アレクが部屋に入ってきた。彼は妹を見て、興味深そうに覗き込んだ。
「イモウト?」
「そうよ、アレク。あなたの妹よ」
エリアナが言うと、アレクは妹の小さな手を優しく握った。
「名前は?」
カイルが尋ねた。
「ソフィア」
エリアナは即座に答えた。
「ソフィア・アッシュフォード。知恵という意味よ」
カイルは頷いた。
「良い名だ」
ソフィアの誕生は、村全体の喜びとなった。

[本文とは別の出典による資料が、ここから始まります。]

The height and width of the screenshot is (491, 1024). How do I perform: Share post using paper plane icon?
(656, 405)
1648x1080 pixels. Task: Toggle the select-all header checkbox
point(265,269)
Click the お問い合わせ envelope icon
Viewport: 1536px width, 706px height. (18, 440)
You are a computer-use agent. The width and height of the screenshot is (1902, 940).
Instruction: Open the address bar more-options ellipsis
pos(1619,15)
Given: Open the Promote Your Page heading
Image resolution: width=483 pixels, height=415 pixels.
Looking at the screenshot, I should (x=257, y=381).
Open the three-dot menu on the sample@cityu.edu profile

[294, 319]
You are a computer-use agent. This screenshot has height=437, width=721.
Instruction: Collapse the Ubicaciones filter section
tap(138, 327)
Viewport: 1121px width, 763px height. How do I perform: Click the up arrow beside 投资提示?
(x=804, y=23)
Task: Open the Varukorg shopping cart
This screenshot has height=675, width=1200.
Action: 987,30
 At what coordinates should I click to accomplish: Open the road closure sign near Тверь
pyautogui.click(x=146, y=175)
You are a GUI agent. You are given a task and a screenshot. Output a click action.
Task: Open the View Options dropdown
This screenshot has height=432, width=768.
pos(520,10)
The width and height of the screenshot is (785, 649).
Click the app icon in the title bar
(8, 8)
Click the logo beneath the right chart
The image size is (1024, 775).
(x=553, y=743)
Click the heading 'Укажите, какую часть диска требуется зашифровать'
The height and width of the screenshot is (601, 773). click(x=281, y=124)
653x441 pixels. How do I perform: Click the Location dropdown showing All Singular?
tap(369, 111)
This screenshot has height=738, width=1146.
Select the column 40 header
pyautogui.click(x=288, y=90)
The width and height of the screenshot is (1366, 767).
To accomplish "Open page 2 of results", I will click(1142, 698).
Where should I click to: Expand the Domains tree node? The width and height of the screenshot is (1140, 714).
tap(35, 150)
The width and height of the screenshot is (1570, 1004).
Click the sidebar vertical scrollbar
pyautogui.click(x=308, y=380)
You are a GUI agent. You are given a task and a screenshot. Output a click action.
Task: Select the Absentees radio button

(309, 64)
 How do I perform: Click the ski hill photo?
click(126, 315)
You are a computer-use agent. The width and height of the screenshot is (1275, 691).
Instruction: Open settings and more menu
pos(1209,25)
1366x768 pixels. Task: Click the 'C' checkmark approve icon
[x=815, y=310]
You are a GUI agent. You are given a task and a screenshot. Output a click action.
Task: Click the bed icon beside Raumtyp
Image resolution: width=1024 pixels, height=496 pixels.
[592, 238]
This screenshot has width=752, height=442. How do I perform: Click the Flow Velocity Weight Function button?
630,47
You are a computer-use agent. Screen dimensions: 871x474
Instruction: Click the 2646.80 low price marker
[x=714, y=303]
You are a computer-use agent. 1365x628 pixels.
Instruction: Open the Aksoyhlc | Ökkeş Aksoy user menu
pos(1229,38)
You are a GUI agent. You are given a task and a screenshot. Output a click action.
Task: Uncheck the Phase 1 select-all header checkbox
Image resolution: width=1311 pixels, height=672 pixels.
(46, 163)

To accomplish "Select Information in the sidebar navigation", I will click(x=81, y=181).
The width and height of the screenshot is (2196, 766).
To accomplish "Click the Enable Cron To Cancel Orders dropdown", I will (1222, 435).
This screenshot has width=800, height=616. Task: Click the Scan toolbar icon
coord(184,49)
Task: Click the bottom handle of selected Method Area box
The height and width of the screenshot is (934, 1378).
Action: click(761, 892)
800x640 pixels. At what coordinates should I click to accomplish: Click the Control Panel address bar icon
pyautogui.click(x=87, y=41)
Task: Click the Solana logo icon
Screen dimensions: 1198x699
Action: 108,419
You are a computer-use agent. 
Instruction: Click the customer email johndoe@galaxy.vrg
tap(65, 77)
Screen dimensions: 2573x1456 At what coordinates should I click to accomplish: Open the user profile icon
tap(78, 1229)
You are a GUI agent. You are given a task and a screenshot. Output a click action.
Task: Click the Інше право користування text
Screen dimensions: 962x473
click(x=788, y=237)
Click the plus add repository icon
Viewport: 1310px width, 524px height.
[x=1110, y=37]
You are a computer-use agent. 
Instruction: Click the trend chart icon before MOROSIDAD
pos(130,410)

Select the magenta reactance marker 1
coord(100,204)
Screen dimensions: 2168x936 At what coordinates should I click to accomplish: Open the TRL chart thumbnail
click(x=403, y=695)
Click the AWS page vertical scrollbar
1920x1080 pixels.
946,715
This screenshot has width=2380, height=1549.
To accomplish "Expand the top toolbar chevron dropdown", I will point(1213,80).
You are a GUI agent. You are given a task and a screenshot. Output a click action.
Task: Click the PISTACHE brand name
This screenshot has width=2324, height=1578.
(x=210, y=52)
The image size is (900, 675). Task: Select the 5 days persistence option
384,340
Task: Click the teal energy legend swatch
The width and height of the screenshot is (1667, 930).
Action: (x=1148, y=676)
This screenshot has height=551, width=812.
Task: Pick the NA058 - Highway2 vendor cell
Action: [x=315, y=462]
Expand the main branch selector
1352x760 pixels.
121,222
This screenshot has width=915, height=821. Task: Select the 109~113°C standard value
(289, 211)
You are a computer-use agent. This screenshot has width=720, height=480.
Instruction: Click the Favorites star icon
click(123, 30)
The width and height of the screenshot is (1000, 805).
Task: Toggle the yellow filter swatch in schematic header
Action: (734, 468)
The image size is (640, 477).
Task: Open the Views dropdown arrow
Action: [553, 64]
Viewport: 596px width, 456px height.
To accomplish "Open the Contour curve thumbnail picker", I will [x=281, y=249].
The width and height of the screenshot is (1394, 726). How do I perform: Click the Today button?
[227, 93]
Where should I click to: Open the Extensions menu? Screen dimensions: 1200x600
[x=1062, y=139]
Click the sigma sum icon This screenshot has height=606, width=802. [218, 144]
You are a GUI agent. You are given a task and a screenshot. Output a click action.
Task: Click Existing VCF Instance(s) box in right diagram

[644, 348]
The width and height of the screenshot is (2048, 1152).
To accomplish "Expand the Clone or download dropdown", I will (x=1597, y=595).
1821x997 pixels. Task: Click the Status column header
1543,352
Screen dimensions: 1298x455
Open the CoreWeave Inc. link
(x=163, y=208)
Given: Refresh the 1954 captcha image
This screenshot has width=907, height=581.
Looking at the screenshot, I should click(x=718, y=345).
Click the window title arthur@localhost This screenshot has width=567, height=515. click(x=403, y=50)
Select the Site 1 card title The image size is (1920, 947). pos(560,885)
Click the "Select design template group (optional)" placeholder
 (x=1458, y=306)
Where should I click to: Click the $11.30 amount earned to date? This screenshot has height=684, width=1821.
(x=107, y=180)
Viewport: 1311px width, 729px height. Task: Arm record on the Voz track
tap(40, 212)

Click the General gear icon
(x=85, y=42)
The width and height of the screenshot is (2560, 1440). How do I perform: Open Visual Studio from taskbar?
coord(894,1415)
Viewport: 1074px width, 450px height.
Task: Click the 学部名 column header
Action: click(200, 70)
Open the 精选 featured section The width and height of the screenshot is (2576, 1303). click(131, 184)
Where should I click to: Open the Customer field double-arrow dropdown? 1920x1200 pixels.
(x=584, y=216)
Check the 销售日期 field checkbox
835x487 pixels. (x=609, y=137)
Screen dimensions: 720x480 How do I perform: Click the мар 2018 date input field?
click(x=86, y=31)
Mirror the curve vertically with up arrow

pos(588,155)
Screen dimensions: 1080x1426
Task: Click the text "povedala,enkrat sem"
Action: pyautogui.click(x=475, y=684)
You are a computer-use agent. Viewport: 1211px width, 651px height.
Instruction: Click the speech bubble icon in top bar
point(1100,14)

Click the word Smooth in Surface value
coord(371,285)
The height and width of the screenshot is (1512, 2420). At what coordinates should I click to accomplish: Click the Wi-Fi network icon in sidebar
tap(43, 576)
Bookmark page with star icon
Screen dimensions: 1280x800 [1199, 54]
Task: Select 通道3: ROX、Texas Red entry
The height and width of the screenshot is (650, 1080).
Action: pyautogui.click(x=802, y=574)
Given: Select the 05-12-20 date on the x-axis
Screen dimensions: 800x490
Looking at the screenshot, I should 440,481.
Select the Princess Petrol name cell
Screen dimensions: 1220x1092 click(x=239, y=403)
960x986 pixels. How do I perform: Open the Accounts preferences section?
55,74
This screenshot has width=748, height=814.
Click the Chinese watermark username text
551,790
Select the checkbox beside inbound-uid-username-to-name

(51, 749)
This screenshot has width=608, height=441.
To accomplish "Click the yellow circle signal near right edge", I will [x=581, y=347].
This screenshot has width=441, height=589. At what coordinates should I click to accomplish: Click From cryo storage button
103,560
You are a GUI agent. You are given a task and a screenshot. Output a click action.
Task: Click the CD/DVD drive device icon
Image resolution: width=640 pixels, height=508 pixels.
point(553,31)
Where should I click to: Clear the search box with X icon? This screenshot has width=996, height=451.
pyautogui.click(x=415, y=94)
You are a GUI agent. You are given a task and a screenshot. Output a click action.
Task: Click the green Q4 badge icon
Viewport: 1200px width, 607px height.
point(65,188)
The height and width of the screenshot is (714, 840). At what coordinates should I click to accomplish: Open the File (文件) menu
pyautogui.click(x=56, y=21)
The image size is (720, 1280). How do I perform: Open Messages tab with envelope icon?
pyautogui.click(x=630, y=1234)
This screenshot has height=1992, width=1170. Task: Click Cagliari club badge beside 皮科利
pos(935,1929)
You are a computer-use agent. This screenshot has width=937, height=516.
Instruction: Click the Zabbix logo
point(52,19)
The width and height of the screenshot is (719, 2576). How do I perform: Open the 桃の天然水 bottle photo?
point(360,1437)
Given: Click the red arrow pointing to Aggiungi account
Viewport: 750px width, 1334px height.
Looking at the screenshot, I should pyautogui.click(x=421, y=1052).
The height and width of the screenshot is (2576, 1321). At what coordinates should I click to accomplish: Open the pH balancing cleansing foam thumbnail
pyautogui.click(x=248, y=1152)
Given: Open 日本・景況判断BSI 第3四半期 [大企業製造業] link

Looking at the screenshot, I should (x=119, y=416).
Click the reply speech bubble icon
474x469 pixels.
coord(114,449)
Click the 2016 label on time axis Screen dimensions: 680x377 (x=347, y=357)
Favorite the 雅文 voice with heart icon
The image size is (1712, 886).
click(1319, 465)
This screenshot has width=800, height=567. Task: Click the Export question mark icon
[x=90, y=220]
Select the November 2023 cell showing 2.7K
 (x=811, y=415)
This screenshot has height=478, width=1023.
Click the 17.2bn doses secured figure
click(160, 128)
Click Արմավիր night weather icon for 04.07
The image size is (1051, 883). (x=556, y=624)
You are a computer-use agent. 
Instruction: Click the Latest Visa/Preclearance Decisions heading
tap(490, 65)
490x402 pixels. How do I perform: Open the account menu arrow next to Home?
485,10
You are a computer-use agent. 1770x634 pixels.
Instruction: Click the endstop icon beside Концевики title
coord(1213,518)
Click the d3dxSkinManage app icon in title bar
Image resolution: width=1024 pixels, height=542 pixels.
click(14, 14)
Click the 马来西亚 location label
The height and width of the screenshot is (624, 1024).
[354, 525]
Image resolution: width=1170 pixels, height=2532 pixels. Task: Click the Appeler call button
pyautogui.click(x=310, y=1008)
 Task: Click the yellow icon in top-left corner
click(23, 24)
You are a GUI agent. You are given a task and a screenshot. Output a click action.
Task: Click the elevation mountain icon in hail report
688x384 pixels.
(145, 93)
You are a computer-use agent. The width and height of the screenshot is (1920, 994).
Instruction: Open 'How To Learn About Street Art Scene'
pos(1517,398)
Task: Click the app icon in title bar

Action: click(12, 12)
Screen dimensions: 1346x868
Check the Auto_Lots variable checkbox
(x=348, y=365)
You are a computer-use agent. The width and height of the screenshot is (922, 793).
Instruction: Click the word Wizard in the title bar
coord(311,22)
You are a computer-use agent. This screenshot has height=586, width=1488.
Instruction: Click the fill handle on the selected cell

エリアナとカイルの家族は、四人になった。
その夜、エリアナは二人の子供を見つめながら、深い満足感に包まれた。
「幸せね」
エリアナが呟くと、カイルが頷いた。
「ええ。これ以上の幸せはありません」
二人は手を取り合った。
かつて、婚約を破棄されて絶望していた日々。あれは、もう遠い過去だ。今の自分があるのは、あの苦難があったからこそ。
「カイル、ありがとう」
エリアナは夫を見つめた。
「あなたと出会えて、本当に良かった」
「私もです」
カイルはエリアナを抱きしめた。
「あなたと家族を作れたこと。それが、私の人生で最大の幸運です」
窓の外では、月が静かに輝いていた。村は平和に眠り、人々は幸せな夢を見ている。
エリアナは目を閉じた。心の中で、静かに誓った。
この幸せを、守り続ける。家族を、村人たちを、そしてこの領地を。全てを愛し、全てを守り続ける。
それが、自分の使命なのだと。
そして、その使命を果たすことこそが、自分の幸せなのだと。
深い安らぎの中で、エリアナは眠りについた。愛する家族に囲まれて。
明日もまた、新しい挑戦が待っている。だが、それも含めて、全てが愛おしかった。
これが、エリアナの選んだ人生だった。